During the winter, the Mayflower colonists suffered greatly from lack of shelter, diseases such as scurvy, and general conditions on board ship. Many of the men were too infirm to work; 45 out of 102 pilgrims died and were buried on Cole’s Hill. Thus, only seven residences and four common houses were constructed during the first winter out of a planned 19. By the end of January, enough of the settlement had been built to begin unloading provisions from the Mayflower.
The men of the settlement organized themselves into military orders in mid-February, after several tense encounters with local Indians, and Myles Standish was designated as the commanding officer. By the end of the month, five cannon had been defensively [?] positioned on Fort Hill. John Carver was elected governor.

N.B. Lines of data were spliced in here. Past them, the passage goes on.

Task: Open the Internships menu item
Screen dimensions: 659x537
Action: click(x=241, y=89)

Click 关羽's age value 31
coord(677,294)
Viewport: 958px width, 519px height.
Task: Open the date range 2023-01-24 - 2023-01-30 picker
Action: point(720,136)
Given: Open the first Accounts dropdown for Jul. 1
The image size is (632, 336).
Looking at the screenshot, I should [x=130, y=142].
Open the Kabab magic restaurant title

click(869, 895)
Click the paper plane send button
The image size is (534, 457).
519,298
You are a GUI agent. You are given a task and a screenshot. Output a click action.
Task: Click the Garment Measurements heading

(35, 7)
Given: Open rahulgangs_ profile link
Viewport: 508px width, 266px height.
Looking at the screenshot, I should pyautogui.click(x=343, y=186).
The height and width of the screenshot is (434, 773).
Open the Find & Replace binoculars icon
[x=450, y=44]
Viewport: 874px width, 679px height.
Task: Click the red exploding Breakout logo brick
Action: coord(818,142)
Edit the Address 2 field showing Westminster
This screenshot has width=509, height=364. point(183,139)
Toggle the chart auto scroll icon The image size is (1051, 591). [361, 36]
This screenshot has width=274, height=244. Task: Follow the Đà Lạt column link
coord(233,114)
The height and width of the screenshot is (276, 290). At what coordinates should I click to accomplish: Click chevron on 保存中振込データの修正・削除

In March 1621, they would have their first meeting with an Indian, Samoset (as shown in the banner image above.) He:
was an Abenaki sagamore who was originally from Pemaquid Point in Maine. He had learned some English from fishermen and trappers in Maine, and he walked boldly into the midst of the settlement and proclaimed, “Welcome, Englishmen!” It was during this meeting that the Pilgrims learned how the previous residents of [their location at] Patuxet had died of an epidemic.They also learned that an important leader of the region was Wampanoag Indian chief Massasoit, and they learned about Squanto (Tisquantum) who was the sole survivor from Patuxet. Squanto had spent time in Europe and spoke English quite well. Samoset spent the night in Plymouth and agreed to arrange a meeting with some of Massasoit’s men.
Massasoit and Squanto were apprehensive about the Pilgrims, as several men of his tribe had been killed by English sailors. He also knew that the Pilgrims had taken some corn stores in their landings at Provincetown. Squanto himself had been abducted in 1614 by English explorer Thomas Hunt and had spent five years in Europe, first as a slave for a group of Spanish monks, then as a freeman in England. He had returned to New England in 1619, acting as a guide to explorer Capt. Robert Gorges, but Massasoit and his men had massacred the crew of the ship and had taken Squanto.
Samoset returned to Plymouth on March 22 with a delegation from Massasoit that included Squanto; Massasoit joined them shortly after, and he and Governor Carver established a formal treaty of peace after exchanging gifts. This treaty ensured that each people would not bring harm to the other, that Massasoit would send his allies to make peaceful negotiations with Plymouth, and that they would come to each other’s aid in a time of war.
Just to continue the story a tiny bit: in November 1621, the 53 settlers who had survived at Plymouth held their first “Thanksgiving” feast alongside Massasoit and 90 of his men. Relations between the settlers and the Wampanoag would remain warily cooperative though Myles Standish ignited considerable opposition from the Wampanoag by his aggressivity. The Wampanoag responded by reducing the quantity of furs they would bring to trade to the settlers– who needed those furs to send back to England so they could begin to pay off their debt to the “Merchant Adventurers.” The colony did, however, survive and continue to grow.